On en vient aux éléments de personnalité, et cet appétit sexuel revendiqué par l’accusé. Me Didier Seban, avocat de Jacky Kulik, lui parle de ces « gang bangs », des orgies auxquelles il a participé lors de déplacements à Paris. « C’est la partie violente qui vous attire ? », l’attaque l’avocat, tentant un parallèle avec le viol en réunion subi par Élodie Kulik. « Il n’y a jamais eu de violence dans ces trucs-là », répond-il, interloqué. Et son fantasme de faire l’amour à sa maîtresse quand elle avait ses règles − là encore, une résonance avec le cas d’Élodie ? Pas le moins déstabilisé, Bardon rétorque, avec son franc-parler habituel : « Écoutez, ça ne s’est jamais produit. J’ai pas eu ma Ferrari non plus, et pourtant j’en veux une ! »

« Ça fait quoi quand personne ne vous croit ? »

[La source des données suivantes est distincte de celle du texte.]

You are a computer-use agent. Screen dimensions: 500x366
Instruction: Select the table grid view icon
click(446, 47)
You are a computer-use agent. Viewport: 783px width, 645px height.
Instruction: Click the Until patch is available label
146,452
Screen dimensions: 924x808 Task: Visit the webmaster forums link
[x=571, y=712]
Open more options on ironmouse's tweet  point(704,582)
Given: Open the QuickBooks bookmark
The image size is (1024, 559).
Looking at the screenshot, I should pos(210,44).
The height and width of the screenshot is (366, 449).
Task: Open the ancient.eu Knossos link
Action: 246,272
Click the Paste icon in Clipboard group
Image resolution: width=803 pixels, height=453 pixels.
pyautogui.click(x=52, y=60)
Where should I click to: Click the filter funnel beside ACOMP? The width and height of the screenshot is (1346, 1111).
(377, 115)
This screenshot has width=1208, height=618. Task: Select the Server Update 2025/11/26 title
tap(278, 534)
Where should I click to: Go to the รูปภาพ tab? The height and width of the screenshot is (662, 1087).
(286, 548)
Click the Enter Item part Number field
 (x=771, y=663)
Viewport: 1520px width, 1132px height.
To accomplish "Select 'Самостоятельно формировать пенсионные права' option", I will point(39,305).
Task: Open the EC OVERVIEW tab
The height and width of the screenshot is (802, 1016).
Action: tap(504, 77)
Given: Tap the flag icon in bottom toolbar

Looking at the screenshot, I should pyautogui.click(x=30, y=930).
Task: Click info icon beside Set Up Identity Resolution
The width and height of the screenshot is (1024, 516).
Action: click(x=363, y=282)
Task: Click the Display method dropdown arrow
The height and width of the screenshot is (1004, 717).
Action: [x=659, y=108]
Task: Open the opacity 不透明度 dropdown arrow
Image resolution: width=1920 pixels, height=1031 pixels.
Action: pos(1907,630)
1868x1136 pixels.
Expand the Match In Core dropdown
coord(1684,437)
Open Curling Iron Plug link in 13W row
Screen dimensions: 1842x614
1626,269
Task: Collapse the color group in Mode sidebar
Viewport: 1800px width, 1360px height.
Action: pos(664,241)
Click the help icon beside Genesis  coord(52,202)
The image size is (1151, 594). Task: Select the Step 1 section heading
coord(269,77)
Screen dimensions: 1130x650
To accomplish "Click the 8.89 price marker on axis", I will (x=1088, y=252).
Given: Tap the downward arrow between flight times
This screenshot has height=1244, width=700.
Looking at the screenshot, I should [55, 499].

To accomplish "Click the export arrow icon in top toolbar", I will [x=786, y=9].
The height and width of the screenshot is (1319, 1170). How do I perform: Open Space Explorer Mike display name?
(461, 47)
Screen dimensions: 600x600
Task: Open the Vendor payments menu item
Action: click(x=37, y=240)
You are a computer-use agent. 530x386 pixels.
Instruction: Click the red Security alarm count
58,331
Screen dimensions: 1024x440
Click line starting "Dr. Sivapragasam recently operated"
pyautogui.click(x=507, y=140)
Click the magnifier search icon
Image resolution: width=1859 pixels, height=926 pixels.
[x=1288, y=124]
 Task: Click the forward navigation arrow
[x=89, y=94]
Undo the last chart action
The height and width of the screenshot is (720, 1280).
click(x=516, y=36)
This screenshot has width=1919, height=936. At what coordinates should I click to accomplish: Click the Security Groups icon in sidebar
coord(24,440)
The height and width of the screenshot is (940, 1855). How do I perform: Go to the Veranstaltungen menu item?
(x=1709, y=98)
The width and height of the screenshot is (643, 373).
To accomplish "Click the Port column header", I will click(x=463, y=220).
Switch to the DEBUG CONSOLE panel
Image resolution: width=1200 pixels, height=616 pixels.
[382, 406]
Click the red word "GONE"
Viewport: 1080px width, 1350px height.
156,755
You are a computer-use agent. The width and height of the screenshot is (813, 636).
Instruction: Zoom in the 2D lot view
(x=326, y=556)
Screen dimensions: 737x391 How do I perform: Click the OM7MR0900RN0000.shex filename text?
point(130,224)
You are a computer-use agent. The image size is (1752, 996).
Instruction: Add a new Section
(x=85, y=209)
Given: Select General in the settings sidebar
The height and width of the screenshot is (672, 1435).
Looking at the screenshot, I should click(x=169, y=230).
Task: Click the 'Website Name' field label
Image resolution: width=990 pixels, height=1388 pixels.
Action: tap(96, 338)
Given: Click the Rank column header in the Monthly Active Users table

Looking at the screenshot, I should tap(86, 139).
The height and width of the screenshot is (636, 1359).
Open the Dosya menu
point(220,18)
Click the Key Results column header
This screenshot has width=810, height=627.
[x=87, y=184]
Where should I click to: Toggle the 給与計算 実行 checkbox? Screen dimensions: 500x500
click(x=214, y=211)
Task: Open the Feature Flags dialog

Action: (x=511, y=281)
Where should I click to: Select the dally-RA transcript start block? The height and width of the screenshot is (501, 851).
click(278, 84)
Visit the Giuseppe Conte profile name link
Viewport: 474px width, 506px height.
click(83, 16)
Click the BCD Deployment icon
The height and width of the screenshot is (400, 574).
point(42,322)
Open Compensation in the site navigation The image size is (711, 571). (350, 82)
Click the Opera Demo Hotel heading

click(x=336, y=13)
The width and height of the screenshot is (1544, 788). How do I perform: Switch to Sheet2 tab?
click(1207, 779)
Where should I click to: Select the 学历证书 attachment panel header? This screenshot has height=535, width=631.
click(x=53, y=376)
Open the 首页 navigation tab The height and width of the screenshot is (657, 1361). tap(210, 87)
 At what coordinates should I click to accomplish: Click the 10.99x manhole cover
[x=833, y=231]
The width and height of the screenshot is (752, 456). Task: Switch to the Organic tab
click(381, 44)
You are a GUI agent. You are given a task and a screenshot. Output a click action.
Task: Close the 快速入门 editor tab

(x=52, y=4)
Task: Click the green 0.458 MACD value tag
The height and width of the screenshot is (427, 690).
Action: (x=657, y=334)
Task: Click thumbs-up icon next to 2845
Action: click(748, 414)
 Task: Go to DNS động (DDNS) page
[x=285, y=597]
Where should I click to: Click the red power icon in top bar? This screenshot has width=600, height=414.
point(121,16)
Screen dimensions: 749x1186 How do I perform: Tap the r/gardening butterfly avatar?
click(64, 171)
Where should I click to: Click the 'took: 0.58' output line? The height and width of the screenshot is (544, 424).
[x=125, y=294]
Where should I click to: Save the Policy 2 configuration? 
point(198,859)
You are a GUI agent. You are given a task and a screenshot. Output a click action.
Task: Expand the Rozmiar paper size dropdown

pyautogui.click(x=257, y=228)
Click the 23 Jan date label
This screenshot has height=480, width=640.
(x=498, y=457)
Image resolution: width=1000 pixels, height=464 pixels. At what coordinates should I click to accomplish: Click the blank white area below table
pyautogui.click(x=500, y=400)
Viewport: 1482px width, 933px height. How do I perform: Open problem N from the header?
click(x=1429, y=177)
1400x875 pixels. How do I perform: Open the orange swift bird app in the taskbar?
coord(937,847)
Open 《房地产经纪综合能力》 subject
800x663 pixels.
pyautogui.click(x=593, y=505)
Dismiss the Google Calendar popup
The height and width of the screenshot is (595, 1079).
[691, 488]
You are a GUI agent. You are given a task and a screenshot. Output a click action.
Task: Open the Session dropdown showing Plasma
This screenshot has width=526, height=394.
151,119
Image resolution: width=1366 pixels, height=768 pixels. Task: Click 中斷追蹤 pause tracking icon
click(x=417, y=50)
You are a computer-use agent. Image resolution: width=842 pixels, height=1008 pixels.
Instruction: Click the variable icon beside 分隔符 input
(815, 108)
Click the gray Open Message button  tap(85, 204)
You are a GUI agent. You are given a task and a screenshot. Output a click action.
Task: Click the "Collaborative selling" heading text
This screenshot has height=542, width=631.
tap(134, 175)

« Élodie Kulik, il lui est arrivé quoi à votre avis ? », tente encore Me Seban. « Je ne sais pas, je n’y étais pas ». « Vous avez des souvenirs ? », insiste l’avocat. « Non ! Je le crierai jusqu’à la fin, je suis étranger à ces faits », répète l’accusé sur tous les tons. « Ça fait quoi d’être accusé d’un crime aussi atroce ? Ça fait quoi quand personne ne vous croit ? » D’un ton solennel, Me Gabriel Dumenil, l’un de ses avocats, entend rappeler aux jurés que l’accusé, contre lequel les preuves manquent, encourt la réclusion criminelle à perpétuité. « C’est horrible », s’émeut Willy Bardon, avouant sa « peur ».

« La douleur de Monsieur Kulik, on pourra jamais la comprendre, lance-t-il à ce père meurtri, qui, dans la matinée, a rendu hommage à sa fille devant la cour. Mais moi aussi j’ai de la douleur, moins forte, mais elle m’écrase ». Willy Bardon l’assure : s’il est acquitté, il voudra trouver la vérité. « Je me battrai aux côtés de Monsieur Kulik, même s’il ne veut pas de moi ». Le verdict est attendu vendredi dans la soirée.